Here is the simple test to see what is happening

using System.Management.Automation;
using Microsoft.Azure.Management.ResourceManager.Fluent.Authentication;
using Microsoft.Azure.Management.ResourceManager.Fluent;
using Microsoft.Azure.Management.Fluent;
using System;
//using Microsoft.IdentityModel.Clients.ActiveDirectory;

namespace pstest3
{
    [Cmdlet(VerbsCommon.New, "Test")]
    public class NewTestCmdlet : PSCmdlet
    {
        protected override void ProcessRecord()
        {
            var env = AzureEnvironment.AzureGlobalCloud;
            var c = new AzureCredentialsFactory();
            var cred =  c.FromDevice("e988df20-46b9-4de9-9eb7-82c52c9ac406", "8db27d07-03f0-41f0-9254-9ba7db634e6d", env, c => {
                Console.WriteLine(c.Message);
                return true;
            });
            var azure = Azure.Authenticate(cred).WithDefaultSubscription();
            // base.ProcessRecord();
        }
    }
}

Then I run the cmdlet above, it works, but then when I load the AZ module, it fails to load.

[nickzhums]

@eosfor thanks for reporting this. We will look into it

[eosfor]

Hello @nickzhums , sounds like AZ has switched to using MSAL (https://github.com/Azure/azure-powershell/issues/11978), do you plan to do a similar thing?

[nickzhums]

Hi @eosfor , there is no current plan to support MSAL for .NET Fluent, but it will be supported in the upcoming preview version of Standard .NET SDK (Non-Fluent). Please monitor the repo (https://github.com/Azure/azure-sdk-for-net/)

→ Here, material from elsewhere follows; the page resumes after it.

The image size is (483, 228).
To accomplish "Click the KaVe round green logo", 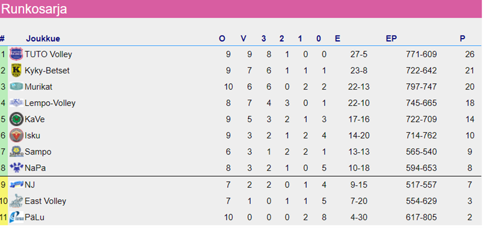I will [x=16, y=119].
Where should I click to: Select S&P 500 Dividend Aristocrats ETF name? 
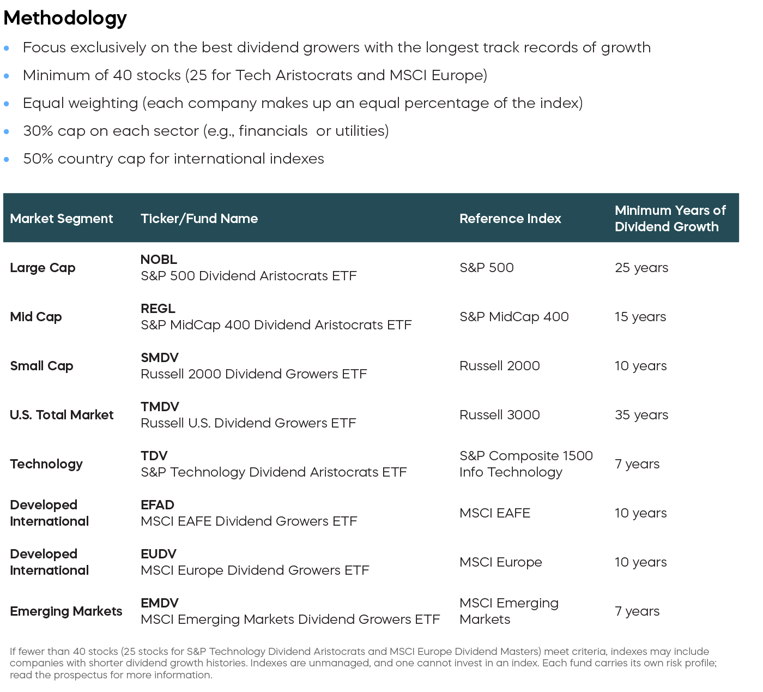pyautogui.click(x=249, y=276)
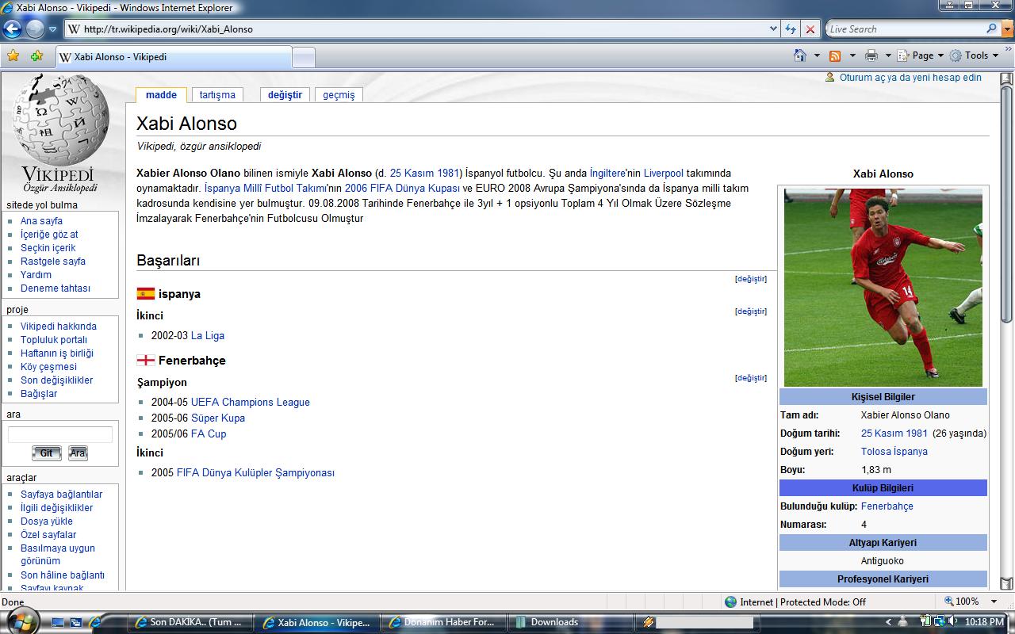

Is there a specific reason why you are using Fluent .NET?

[eosfor]

Well, it looked simpler to use :)

[coreazure-jd]

So basically the fluent approach is heading for deprecation with no equivalent in the new SDK which will be structured significantly differently?

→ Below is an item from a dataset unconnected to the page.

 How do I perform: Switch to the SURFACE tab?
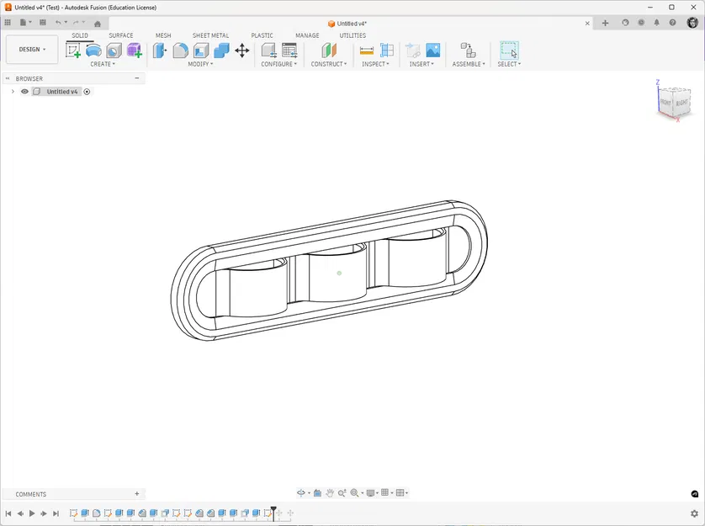tap(120, 36)
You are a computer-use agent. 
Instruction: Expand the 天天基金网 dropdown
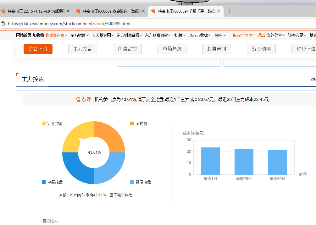click(103, 35)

I raised essentially the same feature request as it's about MSAL integration with the same response but it looks like the inference is that we shouldn't invest too much effort in using the fluent libraries, they're not LTS. Is this correct?

[eosfor]

@coreazure-jd, @nickzhums , @weidongxu-microsoft this looks disturbing :), is fluent "heading for deprecation"? I hope not ...

[coreazure-jd]

@eosfor That was the inference of the statement but maybe read too much into it. I did manage to resolve my issue with the following code BUT this was for a plain .NET Core console app not a powershell module and it may be falling back not to the AZ credentials but my device identity store: AzureServiceTokenProvider tokenProvider = new AzureServiceTokenProvider(); return new AzureCredentials( new TokenCredentials(tokenProvider.GetAccessTokenAsync("https://management.azure.com/").Result), new TokenCredentials(tokenProvider.GetAccessTokenAsync("https://graph.windows.net/").Result), tenantId, AzureEnvironment.AzureGlobalCloud);

As you see it uses the AzureServiceTokenProvider from Microsoft.Azure.Services.AppAuthentication to get the tokens (I need both ARM and MS Graph). For my scenario it was silent as I am using my logged domain account, I probably need to do something to allow for signing in with a different account.

[nickzhums]

@coreazure-jd, @nickzhums , @weidongxu-microsoft this looks disturbing :), is fluent "heading for deprecation"? I hope not ...

It is heading for deprecation but there will be newer version of .NET SDK coming out in late June. We are actively working on collecting feedback from current .NET Fluent customers, would love your input on what you would like to see in the next-gen .NET SDK. Out of curiosity, when you choose .NET Fluent SDK, what was the motivation behind? (apart from that you like .NET :) ) Was it the fluent style API ? Or code samples ? or other things

[coreazure-jd]

Thanks for clarifying @nickzhums , personally it's a coding style that is prevalent across so many different libraries one uses that it sits nicely and can really help to accelerate learning resource definitions and coding it (yes I admit, as an Intellisense warrior). Granted it's not suitable for a lot of scenarios but when it is it works well. It would be a great shame to have a more traditional SDK style only.